Don't be swayed by your fellow tasters into changing your notes

Specific fruit aromas and flavors in wine are a huge hint, but they are incredibly subjective. Don't be swayed by your fellow tasters into changing your notes. Look at what you wrote and highlight the flavors you personally associate with that grape variety. You are not trying to change what you taste, you are trying to recognize what your own personal set of tastes tell you about a wine. As with the visual clues, you are trying to build a personal data base that correlates what you observed with what the wine turns out to be.

Getting it right is much less important than being consistent - up until the exam at least. If you always get the same clues for the same type of wine, but get the conclusion wrong, you are on your way to being a great blind taster. Experience and repetition will help point you towards the right wine with time, but if you are missing the clues no amount of lucky guessing is ultimately going to help you.

Learn your regions and their climates

Learn your regions and their climates. Once you have learned to identify a varietal you really have to know where it is grown. Similarly learn to recognize the natural grape acidity of cooler regions and alcohol of warmer ones. These will help you narrow down where in the world the wine comes from.

One of the most important factors in doing well in a blind tasting is learning to recognize quality. Once you have decided what the varietal is, and where it could have come from, you need to speak to how good, or at least how expensive it is.
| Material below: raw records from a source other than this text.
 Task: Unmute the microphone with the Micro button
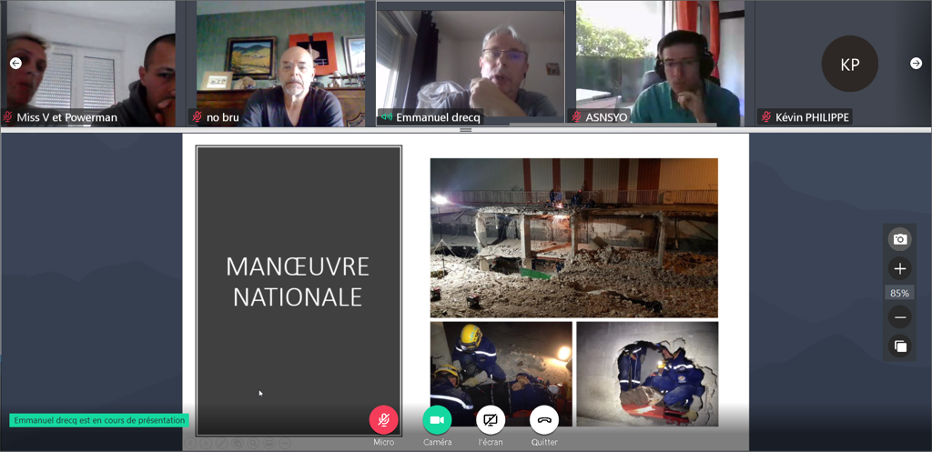[x=383, y=419]
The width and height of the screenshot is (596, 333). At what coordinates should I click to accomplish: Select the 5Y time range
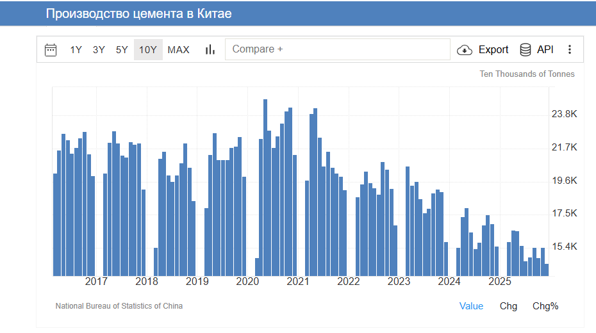tap(122, 50)
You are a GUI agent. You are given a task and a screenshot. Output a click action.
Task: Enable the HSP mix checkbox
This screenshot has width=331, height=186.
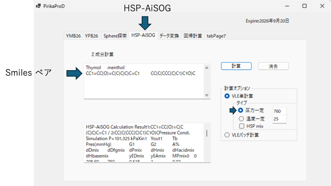[241, 126]
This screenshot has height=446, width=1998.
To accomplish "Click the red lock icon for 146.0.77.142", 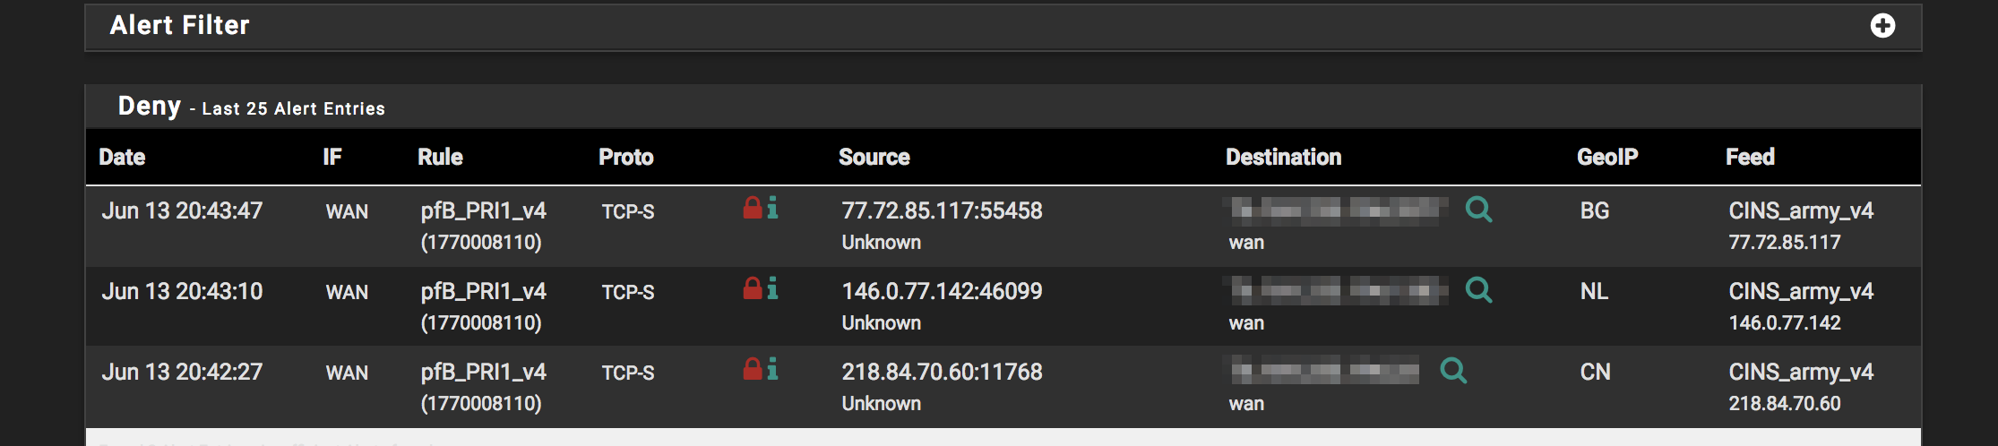I will click(753, 288).
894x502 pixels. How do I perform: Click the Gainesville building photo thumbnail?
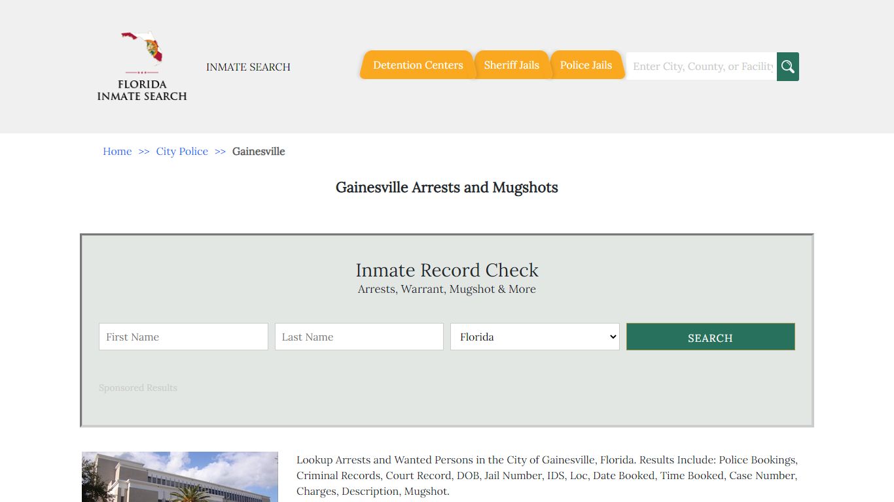tap(179, 477)
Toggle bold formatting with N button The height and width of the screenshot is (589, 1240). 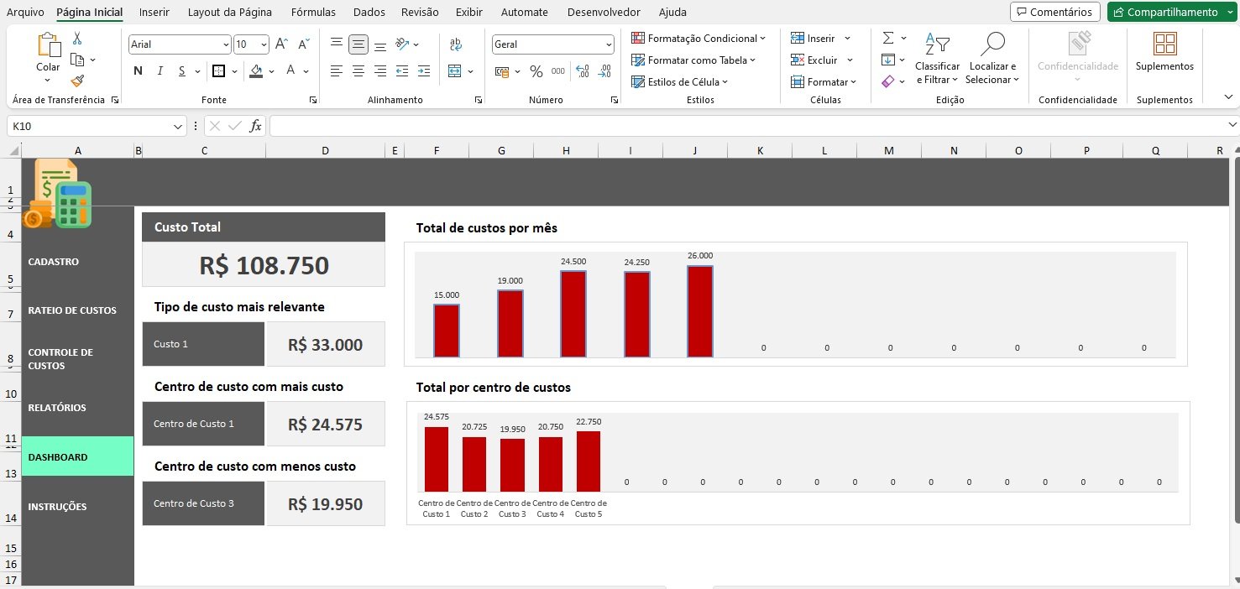[x=138, y=71]
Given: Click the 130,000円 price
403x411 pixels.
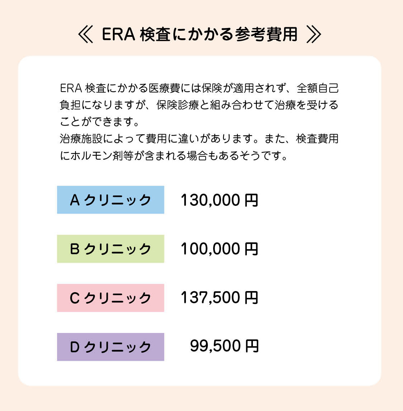Looking at the screenshot, I should point(219,200).
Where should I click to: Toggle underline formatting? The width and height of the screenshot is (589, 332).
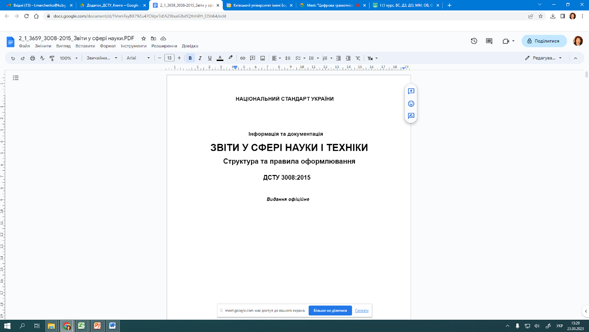(210, 58)
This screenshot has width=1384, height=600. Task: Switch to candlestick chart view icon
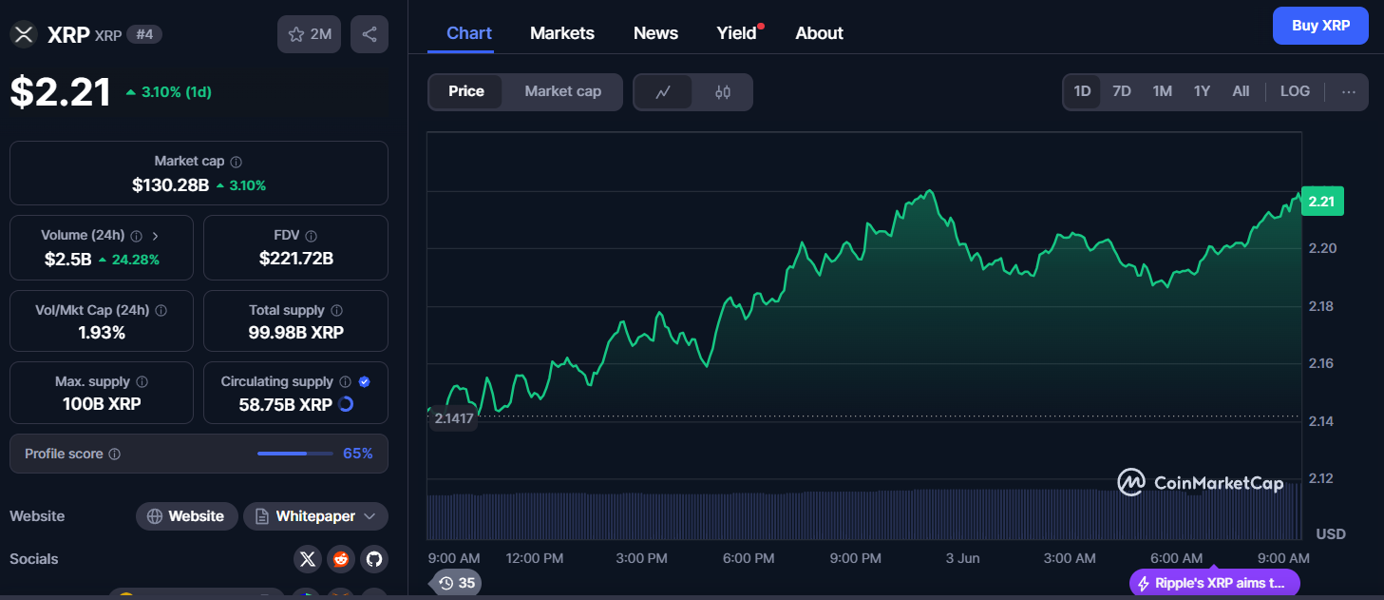pos(723,92)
This is especially hard for wines that you are not altogether fond of. You can't just say "I like it (or not) therefore it is…" If for no other reason than exams such as the MW will make you defend your assertion of quality.

Instead, look for hints such as the amount of dry extract (when you remove the liquid, everything else that is left - often associated with the "body of the wine). It is likely that the examples you find with high dry extract are from vineyards with low yields. A sign that the wine will cost more. So too does new oak speak to the cost of making the wine. Look for other indicators that you personally can recognize.

Vintage charts are of dubious help in buying wine, but can be critical for guessing what year a wine might have been harvested. It is not the vintage rating, but rather the climatic conditions that you want to be familiar with. Look up the vintage of a wine after the tasting, and add the conditions to your notes, so you can see what clues the wine gave to its birthdate.

Guessing the origin, age and quality of wine is a parlor trick

Guessing the origin, age and quality of wine is a parlor trick, but one well regarded in the industry. Certifications and other forms of bone fides often depend on your ability to perform what you and I know is detective work, but looks to the outsider as magic. I am going to end with an anecdote about blind tasting (not mine, but I don't remember where I first came across it).

There once was a man who astounded his friends with his ability to flawlessly guess what wine they had served him. The host, suspicious of the ability, and noticing that the seemingly miraculous taster always freshened up before playing the game, decide to potentially trick his guest. In place of the usual empty bottle of wine, hidden away in another room, the host substituted another. As he thought might happen, the guest's guess this night was not only wildly wrong, but identical to the trap he had sprung.

The moral of the story? Use everything you can to determine what the wine is - just don't get caught.